Daran denke ich, als wir heute, mindestens 100 Jahre später, mit unserem klimatisierten Allradauto durch die namibische Wüste düsen. Vor uns zieht ein dunkles Gewitter auf, auf das wir direkt zufahren, und Blitze erhellen die bizarre Landschaft. Umkehren oder abbiegen ist leider nicht möglich. Es gibt schlichtweg nur einen Weg. Rechts und links Wüste, in der Ferne Berge. Und dann öffnet der Himmel seine Schleusen, und der Graue schreit „Festhalten!“, bevor er durch eine vom Wasser überflutete Senke fährt. Auch hier gibt’s keine Alternative. Das Wasser spritzt rechts und links vom Auto hoch. Der Graue amüsiert sich köstlich, und ich klammere mich schweißgebadet an den Haltegriff. Die Ränder der Straße verwandeln sich in Minutenschnelle in reißende Ströme, die in jeder Senke die Straße überqueren, und von denen man nicht weiß, wie tief sie sind. Bevor ich jedoch meine Bedenken herausschreien kann, brettert der Graue schon durchs nächste Wasserloch.
„Da vorne wird’s schon wieder hell!“, schreit er - und gibt Gas. Ich kneife die Augen zu und halte die Luft an.
Und irgendwann sind wir durch.
Die wunderschönen roten Ausläufer der Wüste Namib liegen vor uns wie auf einer kitschigen Postkarte. Das Auto, welches eine Handvoll kleiner Jungs an der letzten Tankstelle vor einer Stunde gewienert hatten, sieht aus wie Sau. Der Graue lacht und freut sich, und fragt allen Ernstes: „Ich hoffe, Du hast ein paar brauchbare Fotos gemacht?!“
Doch der Reihe nach:
Am letzten Donnerstag wollten wir gemütlich von Berlin nach Frankfurt fliegen, und von dort am Abend nach Windhoek, Namibia. Am Dienstag wurde der Streik der Flughäfen verkündet. Der BER war mal wieder erster mit der Absage. Alles wurde um einen Tag verschoben. Bis dahin kein Problem. Statt über den ungeliebten BER fuhren wir jetzt mit dem Zug nach Frankfurt. Es klappte reibungslos, so dass wir uns freuten, in all dem Chaos nur einen Urlaubstag zu verlieren. Sei’s drum.

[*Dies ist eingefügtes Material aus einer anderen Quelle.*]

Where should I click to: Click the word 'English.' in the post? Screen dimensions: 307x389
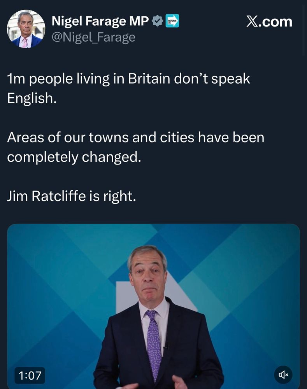coord(32,98)
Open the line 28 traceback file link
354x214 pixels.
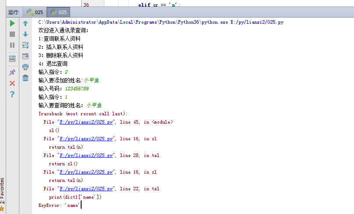click(x=86, y=155)
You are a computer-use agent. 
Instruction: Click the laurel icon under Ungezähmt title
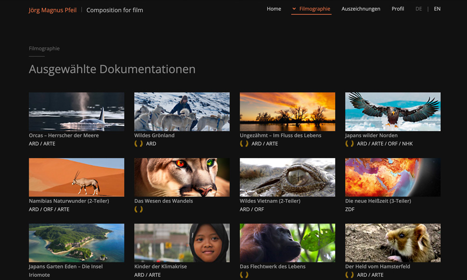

Als wir am Morgen in der namibischen Hauptstadt landeten, regnete es leicht. Einen Moment lang schauten wir durchs Flugzeugfenster auf einen einzelnen Traktor, der auf dem Rollfeld stand. „Ooooorrr neeee“, dachte ich, „nicht die schon wieder...“. Aber der wollte nur spielen, bzw. seinen Job machen: Unsere Koffer ausladen.
Mit großer Vorfreude nahm der Graue unseren Mietwagen entgegen. Ein herrliches Spielzeug für ihn. Er ging um das Riesenteil herum und ließ sich alles genau erklären. Ich folgte den Anleitungen, wie man einen Reifenwechsel macht, und hoffte im Stillen, dass ich mir das alles nicht merken muss. „Tja“, sagte der Graue, „hier mal nicht mit der Schlagbohrmaschine, sondern mit dem Wagenheber, Schatzl!“
Wir verließen Windhoek in südliche Richtung. Die Straßenkarte, die wir vorsorglich gekauft hatten, leistete uns gute Dienste. Ein paar Affen schauten vom Straßenrand hinter uns her.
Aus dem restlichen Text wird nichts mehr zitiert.